Weekly News Wrap: Alibaba deems last year 'most severe' in decades; Zomato plunges as share lock-in period ends
And Japan’s Sankyo Seiko to purchase a French luxury fashion house.
From CNBC:
Alibaba faced its “most severe” external environment in decades in its last financial year, CEO Daniel Zhang said on Tuesday, as the e-commerce giant faced a number of headwinds from regulatory scrutiny to a COVID-19 resurgence.
“Over the past year, we were deeply impacted by the tremendous uncertainties brought about by the capricious nature of the COVID-19 pandemic, the new expectations of the Internet sector in China, and high frequency of international geopolitical conflicts,” Zhang wrote in a letter to Alibaba’s shareholders.
“This may be the year in which changes in the external environment have been most severe in decades. In response to these big and impactful changes, our guiding principle has been ‘be confident, be flexible and be ourselves.’”
During the company’s financial year from 1 April 2021 to 31 March, Alibaba posted its slowest revenue growth on record and its share price collapsed by more than 50%.
READ MORE: Alibaba Group to apply for primary listing on HKEX
From Reuters:
Shares of Indian food delivery company Zomato fell more than 14% to a record low on 25 July, as a one-year share lock-in period for promoters, employees and other investors expired following the 2021 listing.
Zomato made a stellar debut on July 23, 2021, in the Mumbai market, but its shares have lost more than 60% of their value since then on concerns about valuations and as global growth stocks cratered. read more
"Investors are concerned about the sell-off through employees and promoters," said Prashanth Tapse, vice president of research at Mehta Equities.
Investors are also not comfortable with the acquisition of Blinkit, he said, adding that the fundamentals of the company were still good.
Including Monday's losses, Zomato shares have lost nearly 30% since the company announced its deal to buy local grocery delivery startup Blinkit in June.

## [Data shown]

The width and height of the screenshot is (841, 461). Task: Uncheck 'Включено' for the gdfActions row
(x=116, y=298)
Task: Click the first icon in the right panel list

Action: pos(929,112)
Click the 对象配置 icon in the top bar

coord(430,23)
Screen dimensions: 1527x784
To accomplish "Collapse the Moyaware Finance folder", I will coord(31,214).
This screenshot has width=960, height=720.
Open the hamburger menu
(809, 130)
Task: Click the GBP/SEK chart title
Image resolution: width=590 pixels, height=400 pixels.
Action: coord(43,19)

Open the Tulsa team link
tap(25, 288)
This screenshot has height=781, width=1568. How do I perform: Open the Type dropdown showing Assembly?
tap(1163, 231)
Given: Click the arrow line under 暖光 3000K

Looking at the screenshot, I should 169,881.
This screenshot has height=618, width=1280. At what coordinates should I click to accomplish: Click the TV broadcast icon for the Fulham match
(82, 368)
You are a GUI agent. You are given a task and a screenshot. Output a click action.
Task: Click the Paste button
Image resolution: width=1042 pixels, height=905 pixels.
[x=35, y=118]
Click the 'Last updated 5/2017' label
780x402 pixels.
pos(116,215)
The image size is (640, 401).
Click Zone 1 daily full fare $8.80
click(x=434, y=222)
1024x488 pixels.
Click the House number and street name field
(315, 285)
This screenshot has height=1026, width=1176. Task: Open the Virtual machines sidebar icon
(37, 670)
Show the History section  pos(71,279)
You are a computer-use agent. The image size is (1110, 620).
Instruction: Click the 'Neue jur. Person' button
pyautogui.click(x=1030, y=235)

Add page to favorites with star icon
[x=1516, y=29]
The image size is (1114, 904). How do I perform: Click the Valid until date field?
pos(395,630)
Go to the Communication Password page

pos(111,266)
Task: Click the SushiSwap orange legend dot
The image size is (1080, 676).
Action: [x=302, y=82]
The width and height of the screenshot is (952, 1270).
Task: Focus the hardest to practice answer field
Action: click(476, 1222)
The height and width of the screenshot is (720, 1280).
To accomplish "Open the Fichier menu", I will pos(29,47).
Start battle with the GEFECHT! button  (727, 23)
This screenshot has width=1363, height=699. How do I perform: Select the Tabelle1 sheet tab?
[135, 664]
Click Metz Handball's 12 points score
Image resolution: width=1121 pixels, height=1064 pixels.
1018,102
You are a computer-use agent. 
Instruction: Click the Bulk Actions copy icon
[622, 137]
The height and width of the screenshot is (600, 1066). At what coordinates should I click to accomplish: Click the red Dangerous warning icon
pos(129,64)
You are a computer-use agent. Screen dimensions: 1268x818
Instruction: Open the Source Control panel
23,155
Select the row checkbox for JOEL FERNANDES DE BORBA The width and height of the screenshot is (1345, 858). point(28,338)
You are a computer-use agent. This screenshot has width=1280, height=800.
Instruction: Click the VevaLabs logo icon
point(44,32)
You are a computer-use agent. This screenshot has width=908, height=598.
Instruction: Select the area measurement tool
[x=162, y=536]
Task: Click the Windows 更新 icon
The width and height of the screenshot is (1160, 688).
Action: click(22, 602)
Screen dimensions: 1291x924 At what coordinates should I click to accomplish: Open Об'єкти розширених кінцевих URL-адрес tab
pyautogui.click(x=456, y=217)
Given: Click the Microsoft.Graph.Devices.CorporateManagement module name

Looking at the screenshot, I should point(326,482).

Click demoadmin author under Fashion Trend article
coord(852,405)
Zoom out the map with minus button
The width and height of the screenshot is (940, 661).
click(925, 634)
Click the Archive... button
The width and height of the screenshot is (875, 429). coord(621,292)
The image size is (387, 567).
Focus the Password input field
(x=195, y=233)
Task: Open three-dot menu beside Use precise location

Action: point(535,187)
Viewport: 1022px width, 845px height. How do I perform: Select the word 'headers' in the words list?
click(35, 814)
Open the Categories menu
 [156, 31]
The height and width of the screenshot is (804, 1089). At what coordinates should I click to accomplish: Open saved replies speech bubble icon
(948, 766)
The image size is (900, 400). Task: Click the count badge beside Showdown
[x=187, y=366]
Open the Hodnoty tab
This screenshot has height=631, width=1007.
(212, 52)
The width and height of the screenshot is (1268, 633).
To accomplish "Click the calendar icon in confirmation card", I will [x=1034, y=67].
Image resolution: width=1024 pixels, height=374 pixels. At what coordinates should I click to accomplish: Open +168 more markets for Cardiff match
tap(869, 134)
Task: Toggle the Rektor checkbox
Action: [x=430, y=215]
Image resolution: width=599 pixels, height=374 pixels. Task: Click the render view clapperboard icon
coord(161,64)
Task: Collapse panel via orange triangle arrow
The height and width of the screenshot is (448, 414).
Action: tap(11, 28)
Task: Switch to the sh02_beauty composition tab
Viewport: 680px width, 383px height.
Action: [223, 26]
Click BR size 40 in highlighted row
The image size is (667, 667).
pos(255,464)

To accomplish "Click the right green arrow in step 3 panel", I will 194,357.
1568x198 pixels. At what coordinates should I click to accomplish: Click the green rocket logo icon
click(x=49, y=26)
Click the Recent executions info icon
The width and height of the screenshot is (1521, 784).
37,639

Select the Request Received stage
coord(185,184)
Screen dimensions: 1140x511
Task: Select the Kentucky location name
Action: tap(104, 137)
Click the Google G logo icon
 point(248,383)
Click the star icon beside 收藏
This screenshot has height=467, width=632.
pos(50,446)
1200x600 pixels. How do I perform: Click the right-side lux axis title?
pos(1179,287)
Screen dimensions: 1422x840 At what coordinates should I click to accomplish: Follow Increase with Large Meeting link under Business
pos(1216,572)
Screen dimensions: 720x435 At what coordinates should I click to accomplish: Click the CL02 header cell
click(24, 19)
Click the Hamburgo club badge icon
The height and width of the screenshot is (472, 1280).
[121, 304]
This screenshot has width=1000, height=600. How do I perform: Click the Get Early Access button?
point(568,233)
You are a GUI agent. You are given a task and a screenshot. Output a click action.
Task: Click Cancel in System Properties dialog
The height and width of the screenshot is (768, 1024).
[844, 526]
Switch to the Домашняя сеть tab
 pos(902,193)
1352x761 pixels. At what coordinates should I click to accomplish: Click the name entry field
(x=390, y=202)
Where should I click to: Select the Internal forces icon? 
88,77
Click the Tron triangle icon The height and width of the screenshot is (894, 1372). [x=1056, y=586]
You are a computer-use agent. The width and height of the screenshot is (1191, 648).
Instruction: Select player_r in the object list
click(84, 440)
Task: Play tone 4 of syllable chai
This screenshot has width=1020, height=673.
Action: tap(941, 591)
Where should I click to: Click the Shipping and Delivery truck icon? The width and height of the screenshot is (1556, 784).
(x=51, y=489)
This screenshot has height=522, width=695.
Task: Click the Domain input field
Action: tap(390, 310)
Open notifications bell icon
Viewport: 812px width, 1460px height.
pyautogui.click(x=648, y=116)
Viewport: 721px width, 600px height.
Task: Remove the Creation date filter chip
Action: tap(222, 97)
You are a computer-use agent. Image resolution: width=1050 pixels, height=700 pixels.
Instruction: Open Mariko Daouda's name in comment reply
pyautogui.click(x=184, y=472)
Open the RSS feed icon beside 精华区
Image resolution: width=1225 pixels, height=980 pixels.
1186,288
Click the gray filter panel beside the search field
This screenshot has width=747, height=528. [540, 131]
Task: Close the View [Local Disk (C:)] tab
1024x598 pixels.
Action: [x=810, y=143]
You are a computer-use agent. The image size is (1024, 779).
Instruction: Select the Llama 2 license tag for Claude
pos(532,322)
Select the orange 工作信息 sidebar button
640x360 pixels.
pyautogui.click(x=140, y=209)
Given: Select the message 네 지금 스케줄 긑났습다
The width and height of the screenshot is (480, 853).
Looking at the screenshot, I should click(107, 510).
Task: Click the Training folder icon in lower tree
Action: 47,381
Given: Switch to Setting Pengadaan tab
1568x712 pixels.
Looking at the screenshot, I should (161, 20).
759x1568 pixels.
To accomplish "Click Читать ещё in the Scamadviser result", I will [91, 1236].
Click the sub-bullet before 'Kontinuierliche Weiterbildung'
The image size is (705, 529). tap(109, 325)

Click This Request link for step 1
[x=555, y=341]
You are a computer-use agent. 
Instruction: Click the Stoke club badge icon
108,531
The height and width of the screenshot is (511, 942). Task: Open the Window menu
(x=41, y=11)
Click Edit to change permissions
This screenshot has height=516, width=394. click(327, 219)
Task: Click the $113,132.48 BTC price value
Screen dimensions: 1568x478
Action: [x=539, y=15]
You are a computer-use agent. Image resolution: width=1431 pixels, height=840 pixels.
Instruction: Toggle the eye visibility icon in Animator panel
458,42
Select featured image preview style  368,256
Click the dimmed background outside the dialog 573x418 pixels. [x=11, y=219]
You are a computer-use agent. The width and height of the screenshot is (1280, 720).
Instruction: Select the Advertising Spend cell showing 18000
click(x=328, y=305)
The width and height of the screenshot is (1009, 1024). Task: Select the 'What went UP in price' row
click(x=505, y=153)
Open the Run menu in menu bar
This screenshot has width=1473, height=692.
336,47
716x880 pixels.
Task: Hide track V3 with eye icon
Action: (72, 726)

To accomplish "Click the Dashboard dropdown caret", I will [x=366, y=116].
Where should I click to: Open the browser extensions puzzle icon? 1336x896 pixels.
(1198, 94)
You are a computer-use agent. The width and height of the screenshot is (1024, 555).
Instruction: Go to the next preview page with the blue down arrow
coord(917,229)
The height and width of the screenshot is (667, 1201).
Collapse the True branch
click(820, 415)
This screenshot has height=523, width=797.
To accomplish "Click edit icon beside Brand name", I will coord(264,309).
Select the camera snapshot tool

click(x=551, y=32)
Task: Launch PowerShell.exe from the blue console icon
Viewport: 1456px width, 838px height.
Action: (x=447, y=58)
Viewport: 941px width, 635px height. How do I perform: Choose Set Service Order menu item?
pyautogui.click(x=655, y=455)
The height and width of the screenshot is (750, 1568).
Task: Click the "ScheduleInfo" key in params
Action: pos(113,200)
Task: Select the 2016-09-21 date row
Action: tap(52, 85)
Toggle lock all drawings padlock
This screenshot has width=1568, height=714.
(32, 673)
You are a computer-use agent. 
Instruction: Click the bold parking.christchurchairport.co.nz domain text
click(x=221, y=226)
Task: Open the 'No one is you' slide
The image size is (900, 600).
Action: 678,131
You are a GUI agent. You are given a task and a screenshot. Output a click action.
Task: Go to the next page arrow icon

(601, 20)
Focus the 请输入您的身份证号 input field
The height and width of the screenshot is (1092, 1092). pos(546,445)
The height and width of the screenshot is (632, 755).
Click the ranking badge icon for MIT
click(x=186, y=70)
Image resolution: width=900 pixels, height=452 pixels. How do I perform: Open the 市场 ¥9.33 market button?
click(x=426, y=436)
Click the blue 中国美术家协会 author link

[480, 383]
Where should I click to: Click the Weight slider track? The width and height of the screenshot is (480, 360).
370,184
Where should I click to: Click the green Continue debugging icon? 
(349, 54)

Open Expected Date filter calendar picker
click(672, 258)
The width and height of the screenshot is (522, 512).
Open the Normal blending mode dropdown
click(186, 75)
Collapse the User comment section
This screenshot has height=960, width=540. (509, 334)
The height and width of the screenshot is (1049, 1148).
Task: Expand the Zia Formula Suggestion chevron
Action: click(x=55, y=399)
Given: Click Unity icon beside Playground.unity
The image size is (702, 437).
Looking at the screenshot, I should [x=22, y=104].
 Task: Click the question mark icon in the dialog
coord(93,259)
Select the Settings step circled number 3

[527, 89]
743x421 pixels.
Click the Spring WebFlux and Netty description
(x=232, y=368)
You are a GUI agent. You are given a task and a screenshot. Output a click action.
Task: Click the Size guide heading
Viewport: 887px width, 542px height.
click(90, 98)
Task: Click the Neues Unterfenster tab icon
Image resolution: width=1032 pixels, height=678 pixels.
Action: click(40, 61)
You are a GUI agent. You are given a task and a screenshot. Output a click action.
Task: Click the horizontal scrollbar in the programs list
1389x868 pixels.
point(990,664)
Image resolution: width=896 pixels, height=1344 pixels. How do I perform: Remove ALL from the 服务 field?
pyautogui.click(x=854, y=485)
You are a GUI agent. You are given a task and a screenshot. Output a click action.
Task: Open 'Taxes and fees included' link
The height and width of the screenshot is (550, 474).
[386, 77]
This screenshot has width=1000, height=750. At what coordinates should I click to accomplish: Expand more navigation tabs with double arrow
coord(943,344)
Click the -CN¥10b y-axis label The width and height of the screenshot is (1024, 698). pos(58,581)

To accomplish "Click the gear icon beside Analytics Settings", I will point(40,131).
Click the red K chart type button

## [To do]
Please answer these questions using the news wrap at the top of the page, one answer per line:
1. Who is named as Alibaba's CEO?
2. By what percentage did Zomato shares fall on 25 July?
3. Which startup did Zomato announce a deal to buy in June?

## [Finished task]
1. Daniel Zhang
2. More than 14%
3. Blinkit